[Haskell-cafe] Somewhat random history question - chicken and egg
Jacques Carette
carette at mcmaster.ca
Tue Nov 13 20:32:58 EST 2007
jerzy.karczmarczuk at info.unicaen.fr wrote:
> But... tell me please, ANYONE, who takes part in this inspiring exchange:
> How many COBOL programs have you written in your life?
> How many programs in Cobol have you actually SEEN?
Shudder. In '86, I had to modify a COBOL code generator, *written in
COBOL*. The generated program read some data from a database and
printed out zillions of reports; the generated program took more than 24
hours to run, so rarely ever completed successfully, as the machines
they ran it on was not all that reliable. So I had to modify the
generator to generate 'check-pointing' code, so the reporting program
could be restarted from the last checkpoint rather than from the start.

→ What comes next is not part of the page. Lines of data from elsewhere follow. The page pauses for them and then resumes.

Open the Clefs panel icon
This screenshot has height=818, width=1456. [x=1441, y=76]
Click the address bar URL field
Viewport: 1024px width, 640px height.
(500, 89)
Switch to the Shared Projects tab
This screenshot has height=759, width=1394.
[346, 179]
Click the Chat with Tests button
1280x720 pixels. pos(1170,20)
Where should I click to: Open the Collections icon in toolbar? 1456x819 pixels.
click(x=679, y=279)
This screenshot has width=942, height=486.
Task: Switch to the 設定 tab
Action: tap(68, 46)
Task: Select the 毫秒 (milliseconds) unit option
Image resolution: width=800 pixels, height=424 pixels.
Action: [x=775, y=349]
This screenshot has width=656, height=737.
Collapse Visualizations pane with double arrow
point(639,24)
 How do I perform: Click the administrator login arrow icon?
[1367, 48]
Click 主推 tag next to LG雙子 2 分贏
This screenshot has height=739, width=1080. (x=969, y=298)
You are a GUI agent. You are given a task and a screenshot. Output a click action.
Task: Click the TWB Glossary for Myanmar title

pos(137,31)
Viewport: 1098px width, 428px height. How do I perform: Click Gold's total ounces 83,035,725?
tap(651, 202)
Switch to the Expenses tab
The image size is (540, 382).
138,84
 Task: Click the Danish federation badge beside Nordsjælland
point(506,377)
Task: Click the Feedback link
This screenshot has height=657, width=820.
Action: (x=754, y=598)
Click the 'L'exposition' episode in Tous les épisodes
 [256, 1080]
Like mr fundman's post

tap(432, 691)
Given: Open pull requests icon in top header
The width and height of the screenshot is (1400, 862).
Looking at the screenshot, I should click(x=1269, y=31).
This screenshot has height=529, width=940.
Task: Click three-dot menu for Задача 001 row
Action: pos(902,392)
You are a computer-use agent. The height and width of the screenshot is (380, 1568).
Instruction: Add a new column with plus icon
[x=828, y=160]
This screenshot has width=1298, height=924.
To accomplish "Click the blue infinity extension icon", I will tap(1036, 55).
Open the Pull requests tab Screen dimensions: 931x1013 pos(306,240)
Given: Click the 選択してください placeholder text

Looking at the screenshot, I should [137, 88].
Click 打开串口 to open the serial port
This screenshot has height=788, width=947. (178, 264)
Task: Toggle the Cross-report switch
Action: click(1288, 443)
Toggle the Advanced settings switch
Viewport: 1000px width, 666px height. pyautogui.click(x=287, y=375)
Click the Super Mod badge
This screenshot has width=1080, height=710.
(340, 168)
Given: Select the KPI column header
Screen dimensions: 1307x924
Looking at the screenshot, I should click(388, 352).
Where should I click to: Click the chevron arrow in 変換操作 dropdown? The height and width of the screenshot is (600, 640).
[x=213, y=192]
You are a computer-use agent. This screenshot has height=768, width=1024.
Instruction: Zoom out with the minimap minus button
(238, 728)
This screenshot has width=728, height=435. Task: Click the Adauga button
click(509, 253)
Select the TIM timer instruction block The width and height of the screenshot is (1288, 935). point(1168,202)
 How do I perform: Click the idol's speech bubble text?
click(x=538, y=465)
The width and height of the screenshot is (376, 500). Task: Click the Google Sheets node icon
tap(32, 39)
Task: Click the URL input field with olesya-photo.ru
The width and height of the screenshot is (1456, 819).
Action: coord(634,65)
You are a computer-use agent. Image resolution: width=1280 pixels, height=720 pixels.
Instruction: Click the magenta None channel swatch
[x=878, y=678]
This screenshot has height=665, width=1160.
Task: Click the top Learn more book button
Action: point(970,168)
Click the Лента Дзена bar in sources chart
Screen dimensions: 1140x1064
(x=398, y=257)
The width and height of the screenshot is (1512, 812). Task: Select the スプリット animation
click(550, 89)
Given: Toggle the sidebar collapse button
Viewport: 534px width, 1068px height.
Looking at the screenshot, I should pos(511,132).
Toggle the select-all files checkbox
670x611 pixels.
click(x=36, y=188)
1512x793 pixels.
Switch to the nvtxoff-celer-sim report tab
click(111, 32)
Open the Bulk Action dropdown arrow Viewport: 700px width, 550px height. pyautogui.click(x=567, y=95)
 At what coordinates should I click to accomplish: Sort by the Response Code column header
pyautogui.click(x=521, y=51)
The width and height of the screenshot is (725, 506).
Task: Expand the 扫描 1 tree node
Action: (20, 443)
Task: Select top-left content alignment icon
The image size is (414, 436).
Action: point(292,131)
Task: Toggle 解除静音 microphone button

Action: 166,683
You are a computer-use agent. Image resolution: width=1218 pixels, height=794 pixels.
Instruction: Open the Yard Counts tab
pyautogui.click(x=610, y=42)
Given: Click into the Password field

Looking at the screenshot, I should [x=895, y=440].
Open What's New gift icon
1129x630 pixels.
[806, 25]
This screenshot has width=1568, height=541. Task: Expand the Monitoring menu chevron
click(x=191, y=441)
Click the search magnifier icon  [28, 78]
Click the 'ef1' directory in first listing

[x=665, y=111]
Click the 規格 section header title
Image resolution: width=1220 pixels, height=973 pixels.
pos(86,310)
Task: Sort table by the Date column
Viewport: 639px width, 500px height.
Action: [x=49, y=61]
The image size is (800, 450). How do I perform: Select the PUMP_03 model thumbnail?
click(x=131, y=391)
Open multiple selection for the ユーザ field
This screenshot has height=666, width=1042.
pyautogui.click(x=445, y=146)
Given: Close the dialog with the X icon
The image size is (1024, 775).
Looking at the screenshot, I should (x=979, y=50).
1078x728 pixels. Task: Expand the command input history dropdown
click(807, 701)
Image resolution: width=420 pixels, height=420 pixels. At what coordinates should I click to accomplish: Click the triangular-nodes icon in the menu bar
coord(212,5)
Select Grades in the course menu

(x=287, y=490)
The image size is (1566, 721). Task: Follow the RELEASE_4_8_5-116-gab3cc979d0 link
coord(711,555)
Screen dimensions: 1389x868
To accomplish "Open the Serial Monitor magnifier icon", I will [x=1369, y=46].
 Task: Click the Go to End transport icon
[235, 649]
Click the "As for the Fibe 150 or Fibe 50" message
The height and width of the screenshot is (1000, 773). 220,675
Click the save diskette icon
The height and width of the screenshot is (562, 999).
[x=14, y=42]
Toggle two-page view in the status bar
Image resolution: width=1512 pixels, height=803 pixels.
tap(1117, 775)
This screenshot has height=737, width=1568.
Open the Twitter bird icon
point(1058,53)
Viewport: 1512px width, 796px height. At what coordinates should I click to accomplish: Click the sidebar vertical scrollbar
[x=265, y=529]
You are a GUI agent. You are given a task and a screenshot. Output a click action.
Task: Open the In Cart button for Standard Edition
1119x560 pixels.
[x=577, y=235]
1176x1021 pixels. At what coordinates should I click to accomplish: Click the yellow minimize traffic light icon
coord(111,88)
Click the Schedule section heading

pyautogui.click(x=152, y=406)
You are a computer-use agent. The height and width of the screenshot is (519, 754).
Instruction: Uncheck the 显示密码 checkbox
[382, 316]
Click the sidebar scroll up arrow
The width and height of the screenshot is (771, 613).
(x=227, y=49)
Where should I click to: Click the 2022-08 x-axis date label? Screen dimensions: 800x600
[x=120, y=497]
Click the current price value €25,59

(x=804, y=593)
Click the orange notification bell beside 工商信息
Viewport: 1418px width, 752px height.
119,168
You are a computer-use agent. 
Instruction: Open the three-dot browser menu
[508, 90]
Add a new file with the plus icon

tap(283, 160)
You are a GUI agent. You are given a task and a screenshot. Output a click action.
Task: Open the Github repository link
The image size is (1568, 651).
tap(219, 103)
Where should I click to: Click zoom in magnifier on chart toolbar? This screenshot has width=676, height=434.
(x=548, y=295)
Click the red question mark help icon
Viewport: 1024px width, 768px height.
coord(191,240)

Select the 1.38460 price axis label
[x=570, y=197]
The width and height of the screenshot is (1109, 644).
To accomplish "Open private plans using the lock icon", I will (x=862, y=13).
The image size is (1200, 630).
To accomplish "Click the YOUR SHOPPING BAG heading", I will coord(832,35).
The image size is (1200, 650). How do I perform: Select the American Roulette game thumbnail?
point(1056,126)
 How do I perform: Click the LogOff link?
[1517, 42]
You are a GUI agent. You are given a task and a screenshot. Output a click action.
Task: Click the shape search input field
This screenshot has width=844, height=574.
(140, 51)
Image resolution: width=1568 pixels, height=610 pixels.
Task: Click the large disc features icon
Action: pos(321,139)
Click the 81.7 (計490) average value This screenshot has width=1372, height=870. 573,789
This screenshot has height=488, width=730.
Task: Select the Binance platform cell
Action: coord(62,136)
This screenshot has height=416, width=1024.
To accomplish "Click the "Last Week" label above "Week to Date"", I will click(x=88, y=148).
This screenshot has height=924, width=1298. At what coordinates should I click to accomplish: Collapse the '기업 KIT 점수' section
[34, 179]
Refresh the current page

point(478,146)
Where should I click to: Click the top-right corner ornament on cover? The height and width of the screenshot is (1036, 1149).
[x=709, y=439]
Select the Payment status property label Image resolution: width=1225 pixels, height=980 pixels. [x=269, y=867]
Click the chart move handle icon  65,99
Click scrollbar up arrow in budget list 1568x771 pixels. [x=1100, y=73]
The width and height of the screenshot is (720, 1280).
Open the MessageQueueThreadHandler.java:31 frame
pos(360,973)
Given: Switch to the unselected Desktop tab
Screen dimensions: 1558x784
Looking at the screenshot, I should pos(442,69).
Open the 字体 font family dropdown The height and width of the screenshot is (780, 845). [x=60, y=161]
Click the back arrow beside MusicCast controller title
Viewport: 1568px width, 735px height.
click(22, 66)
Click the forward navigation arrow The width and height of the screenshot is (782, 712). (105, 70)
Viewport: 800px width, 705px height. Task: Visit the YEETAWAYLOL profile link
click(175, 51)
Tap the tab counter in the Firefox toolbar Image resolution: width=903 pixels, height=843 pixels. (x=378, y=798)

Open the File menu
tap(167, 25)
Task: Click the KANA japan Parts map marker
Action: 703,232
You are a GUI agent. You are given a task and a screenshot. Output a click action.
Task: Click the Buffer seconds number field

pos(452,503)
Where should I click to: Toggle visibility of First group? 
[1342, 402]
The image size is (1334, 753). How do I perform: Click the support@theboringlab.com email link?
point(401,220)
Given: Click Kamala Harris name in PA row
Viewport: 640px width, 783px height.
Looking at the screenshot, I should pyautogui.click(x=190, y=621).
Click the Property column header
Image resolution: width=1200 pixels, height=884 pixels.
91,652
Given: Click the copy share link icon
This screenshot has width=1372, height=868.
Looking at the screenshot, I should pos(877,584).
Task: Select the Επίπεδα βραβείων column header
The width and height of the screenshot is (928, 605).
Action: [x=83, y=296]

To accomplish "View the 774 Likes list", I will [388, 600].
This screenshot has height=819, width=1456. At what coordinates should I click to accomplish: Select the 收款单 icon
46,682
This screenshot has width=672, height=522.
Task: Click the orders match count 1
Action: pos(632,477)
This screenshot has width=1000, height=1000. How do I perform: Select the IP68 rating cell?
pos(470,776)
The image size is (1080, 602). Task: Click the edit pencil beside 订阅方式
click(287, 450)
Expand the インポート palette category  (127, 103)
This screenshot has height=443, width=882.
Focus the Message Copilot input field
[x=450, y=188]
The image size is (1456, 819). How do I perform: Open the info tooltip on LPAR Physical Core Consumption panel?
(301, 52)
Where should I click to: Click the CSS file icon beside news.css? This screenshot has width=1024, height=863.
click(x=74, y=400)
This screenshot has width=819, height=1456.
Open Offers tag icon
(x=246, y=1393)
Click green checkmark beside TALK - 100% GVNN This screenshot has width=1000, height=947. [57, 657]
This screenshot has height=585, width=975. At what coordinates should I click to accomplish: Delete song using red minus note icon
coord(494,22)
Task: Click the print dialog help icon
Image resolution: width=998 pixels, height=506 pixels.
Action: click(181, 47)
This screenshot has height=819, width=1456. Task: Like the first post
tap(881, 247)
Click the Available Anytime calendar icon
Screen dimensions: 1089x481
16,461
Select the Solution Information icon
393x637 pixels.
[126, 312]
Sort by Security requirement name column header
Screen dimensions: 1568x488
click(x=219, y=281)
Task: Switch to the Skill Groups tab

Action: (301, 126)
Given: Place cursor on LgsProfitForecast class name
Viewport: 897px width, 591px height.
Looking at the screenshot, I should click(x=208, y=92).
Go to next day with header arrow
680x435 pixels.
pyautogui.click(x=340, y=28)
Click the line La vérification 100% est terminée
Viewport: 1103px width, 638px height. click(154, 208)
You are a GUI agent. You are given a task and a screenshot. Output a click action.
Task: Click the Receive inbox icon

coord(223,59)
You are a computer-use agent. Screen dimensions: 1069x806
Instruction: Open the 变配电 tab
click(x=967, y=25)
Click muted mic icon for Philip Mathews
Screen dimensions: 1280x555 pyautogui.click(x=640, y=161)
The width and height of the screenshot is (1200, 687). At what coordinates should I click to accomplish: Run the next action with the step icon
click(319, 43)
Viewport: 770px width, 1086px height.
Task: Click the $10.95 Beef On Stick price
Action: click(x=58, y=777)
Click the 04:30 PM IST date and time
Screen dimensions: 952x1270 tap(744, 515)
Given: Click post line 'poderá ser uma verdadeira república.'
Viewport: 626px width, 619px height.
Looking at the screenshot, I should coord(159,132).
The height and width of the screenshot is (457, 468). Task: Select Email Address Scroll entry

Report generation was something that COBOL was rather good at; code
generation was an entirely different matter! That first exposure to
(untyped) code-generation probably explains why I'm such a big fan of
metaocaml these days...
That year, I had way more fun figuring out how call-by-name worked in
Algol 60, by starting at the generated thunks in the Burroughs 6800
assembly. Nice thing about that machine was that it was a pure stack
machine - kind of like the JVM, as a matter of fact. The other nice
thing about that machine is that they had completely bootstrapped it, so
that there was only an Algol compiler for it, no user-level assembler at
all [but a disassembler for debugging]. It had been bootstrapped
several years back, or so I was told.